_AUSGEWÄHLTER AUSZUG_
────────────────

Angesichts der Ruine Gebrochen Gutenstein fragt man sich allerdings, wie dort überhaupt jemand leben konnte. Das Gemäuer auf dem schmalen Felsen hoch über der Donau ist noch heute atemberaubend, aber ein großer Teil davon ist schon vor langer Zeit in die Tiefe gestürzt. Es geht also schwindelerregend zu, dort am südlichen Trauf der Alb. Dennoch sollte man ein Auge haben für die wundervolle Flora an den bizarren Gesteinsformationen, wie zum Beispiel dem Gespaltenen Felsen. Fazit: Für den Kloster-Felsenweg sollte man sich Zeit nehmen. Wer nur durchhastet, verpasst was. Denn auf jedem Kilometer warten Überraschungen, ganz gleich zu welcher Jahreszeit.

Der Kloster-Felsenweg

Start und Ziel: Parkplatz Turnhalle Laiz
Strecke: mit Abstechern zu den Aussichtspunkten knapp 15 km
Gehzeit: rund 5 Stdn.

────────────────

_VORLIEGENDE DATEN_
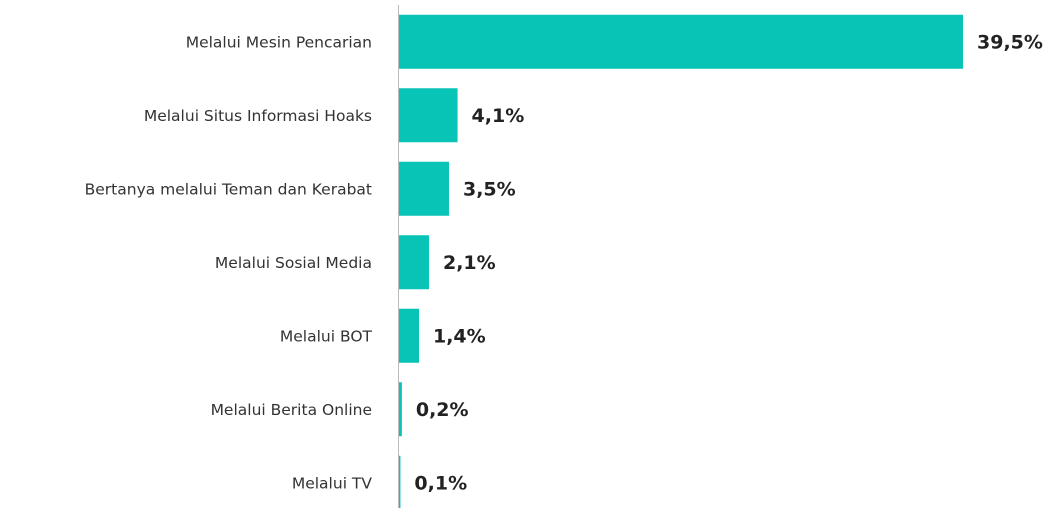 Image resolution: width=1058 pixels, height=508 pixels. What do you see at coordinates (326, 336) in the screenshot?
I see `category-label: Melalui BOT` at bounding box center [326, 336].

────────────────

_ARBEITSAUFTRAG 1_
Wo liegen laut dem Auszug über den Kloster-Felsenweg Start und Ziel der Wanderung?
_ARBEITSAUFTRAG 2_
Erweitere den Auszug über den Kloster-Felsenweg und schreib nach der Angabe zur Gehzeit weiter.

_DEINE ANTWORT 1_
Start und Ziel ist der Parkplatz Turnhalle Laiz.

_DEINE ANTWORT 2_
Höhenunterschied: 555 m
Schwierigkeit: mittelschwer

Tipp: Wer unterwegs einkehren möchte, sollte die Wanderung vielleicht entgegen des Uhrzeigersinns machen. Andersherum kommt nach einer Stunde keine Einkehrmöglichkeit mehr. Rastplätze sind allerdings gut über die ganze Strecke verteilt.

Variante: Am Wanderparkplatz Alte Donau (schon rund 10 Min. nach dem Start) kann man den ausgeschilderten Wanderweg verlassen und zwischen dem Altarm der Donau und dem Abhang wandern. Das ist wesentlich schöner als an der stark befahrenen Straße entlangzuspazieren, kostet kaum Zeit und bietet unterwegs schöne landschaftliche Eindrücke.